A vrai dire, cette technique narrative n’est pas nouvelle dans les séries télévisées égyptiennes. L’alternance de points de vue avait, en effet, déjà été explorée en 2016 dans Afrah Al-Qobba (les noces de Qobba), de Mohamad Yassine, et en 2017 dans Wahat Al-Ghoroub (l’oasis du couchant) de Kamla Abou-Zékri.
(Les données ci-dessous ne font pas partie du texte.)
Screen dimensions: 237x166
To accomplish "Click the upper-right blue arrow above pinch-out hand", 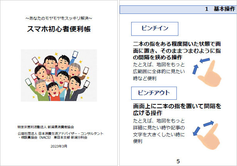I will click(x=208, y=124).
Les deux fictions sont également des adaptations, non pas de séries étrangères comme Al-Nazwa, mais de textes littéraires égyptiens éponymes, respectivement celui de Naguib Mahfouz (1981) dans le premier cas et celui de Bahaa Taher (2007) dans le second.

Cette spécificité de la narration, à partir de plusieurs points de vue, met le téléspectateur face à des versions multiples de la vérité. Elle l’incite à la regarder à partir d’angles différents, pour une vision plus humaine et plus nuancée des faits, mais également plus perturbante, car finalement impossible à détenir. La question morale dans le feuilleton, celle de la trahison, est d’autant plus troublante, car elle place la relation extraconjugale sous l’égide de l’amour et du désir, conférant une sorte de noblesse antithétique au lien illégitime Omar-Hala. Dans la continuité de cette idée d’antithèse, l’ébullition intérieure des personnages contraste avec la sérénité des paysages. Les nuances de bleu de la mer et du ciel d’Hurghada et de Gouna offrent des plans et des images sublimes au téléspectateur, l’extrayant de l’ambiance parfois oppressante dans laquelle évoluent les personnages.
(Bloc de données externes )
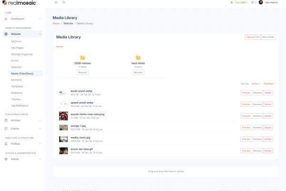Open the 2026-memes folder icon
The height and width of the screenshot is (191, 286).
coord(82,57)
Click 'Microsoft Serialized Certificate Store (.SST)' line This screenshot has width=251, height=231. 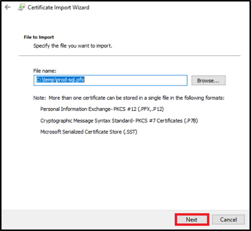[89, 132]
On appréciera aussi le casting du feuilleton, avec le jeu d’acteur au millimètre près de Khaled Al- Nabawi, l’émotion et la générosité que dégage Aïcha ben Ahmed, ou encore la finesse de Sally Chahine. Le choix de Mourad Makram, de Omar Al-Chénnawi ou encore de Salwa Mohamad Ali se révèle réussi du fait des prestations justes de ces acteurs. En revanche, et pour en revenir à Khaled Al-Nabawi, malgré la sensualité du couple qu’il représente avec Aïcha ben Ahmed et malgré la nouveauté du rôle qu’il interprète, il laisse dans une certaine mesure le téléspectateur sur sa faim, car il a du mal à se renouveler d’un rôle à l’autre : Omar, dans sa retenue, ressemble en effet à Mahmoud, personnage-clé de Wahat Al-Ghoroub, interprété aussi par Al-Nabawi, la justesse de l’interprétation ne palliant pas son manque d’originalité.
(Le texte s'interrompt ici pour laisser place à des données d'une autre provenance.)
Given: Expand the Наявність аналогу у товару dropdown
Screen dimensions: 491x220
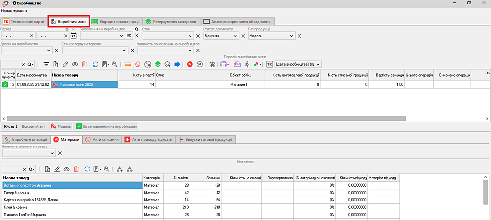Looking at the screenshot, I should 53,153.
La musique, celle de Tamer Karawan, est également frustrante, car elle fait penser à quelque chose de « déjà entendu », de redondant, manquant de singularité. Enfin, le recours au flash-back tout au long de la série n’est pas toujours bien maîtrisé et requiert du téléspectateur une attention très soutenue, afin de comprendre l’enchaînement des événements, et celui-ci se perd souvent en cours de route. Le réalisateur Amir Ramsès a malgré tout réussi son pari : adapter une série télévisée étrangère, à plusieurs voix, croisant intrigue amoureuse et intrigue policière, sans tomber dans le jugement moral, mais en laissant le téléspectateur maître du sien.